Rescale the rows from the start through the line containing "tap(103, 318)", keeping both ends, by rewriting them in full with the requests included and every coordinate in the answers multiplied by 0.25 and rounded to a whole number, halves rounding up. Leave the pictures out of your answer.
==== DATA FOR THIS EXERCISE ====
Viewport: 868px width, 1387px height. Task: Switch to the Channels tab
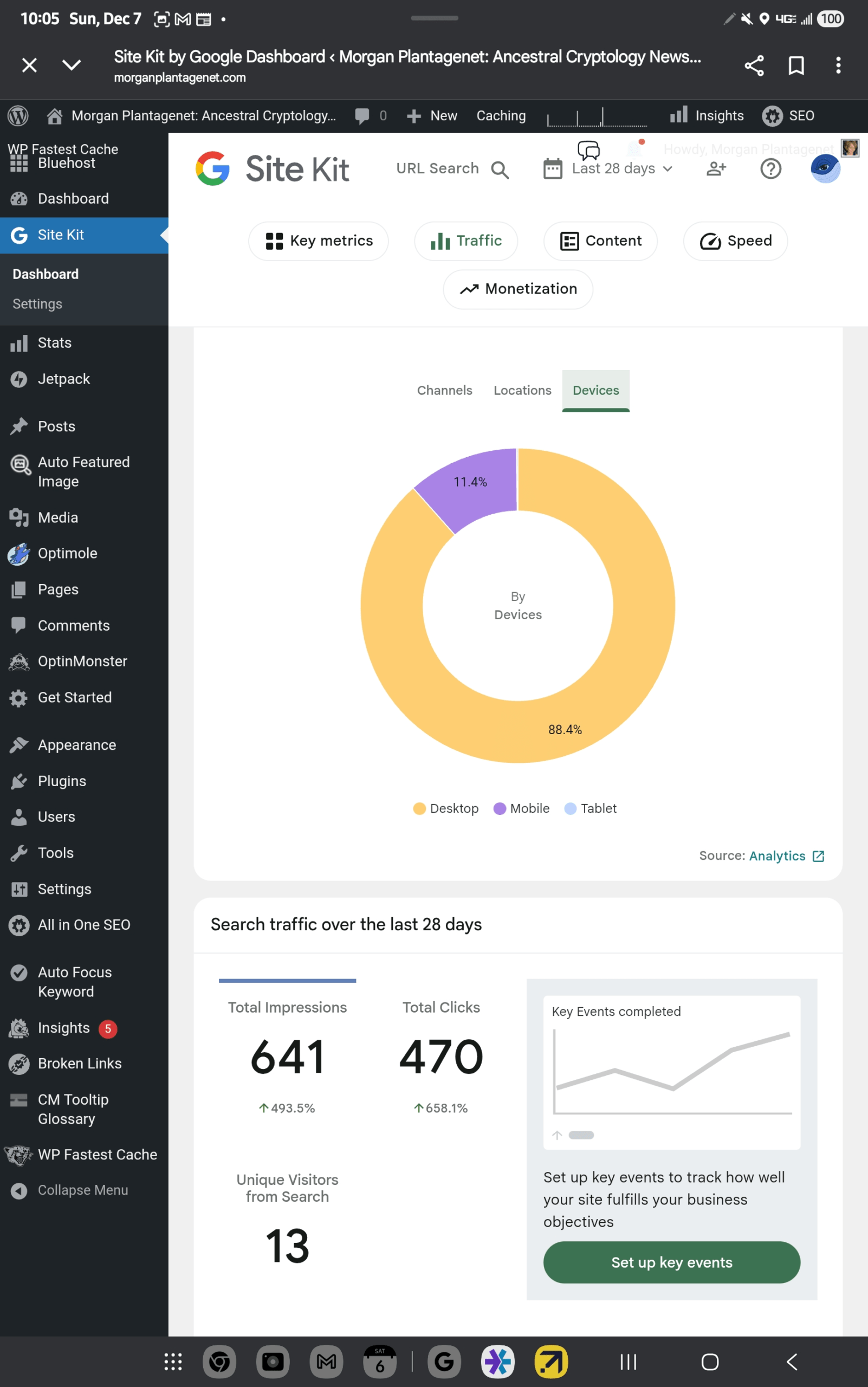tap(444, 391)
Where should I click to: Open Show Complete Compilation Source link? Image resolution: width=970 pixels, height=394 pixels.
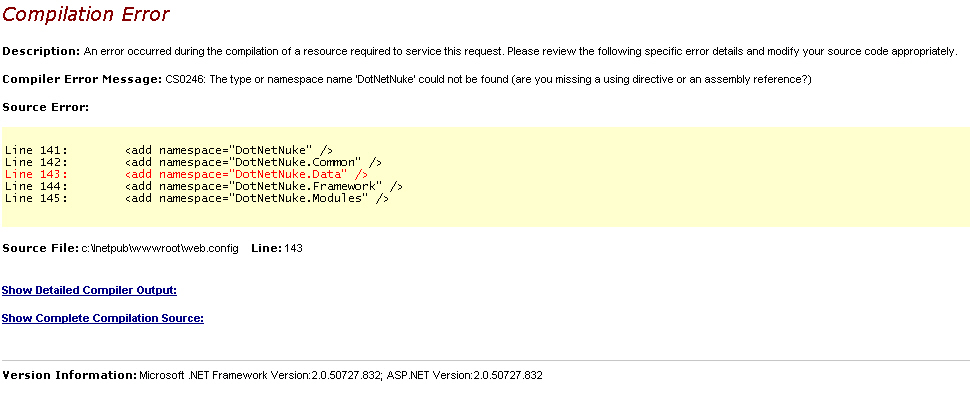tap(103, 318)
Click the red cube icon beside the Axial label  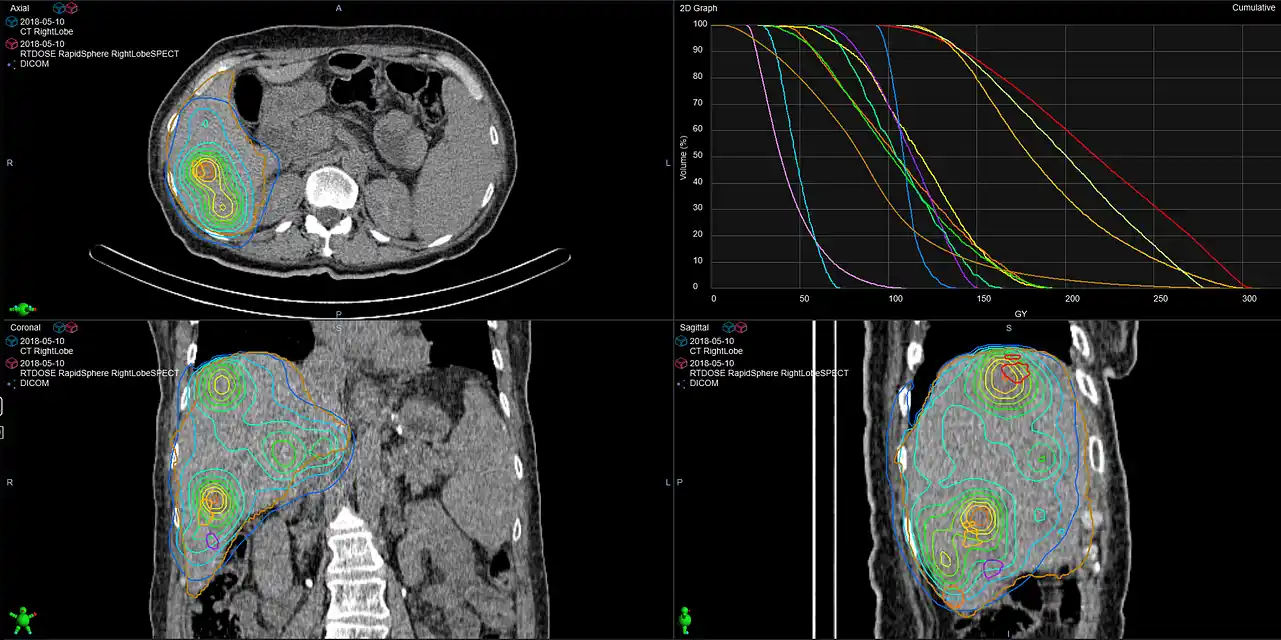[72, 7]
====
REPLY TO THE EXERCISE »
Viewport: 868px width, 1387px height. Task: Switch to the Channels tab
tap(111, 98)
Where should I click to: Open Show Complete Compilation Source link? Image resolution: width=970 pixels, height=394 pixels.
tap(26, 80)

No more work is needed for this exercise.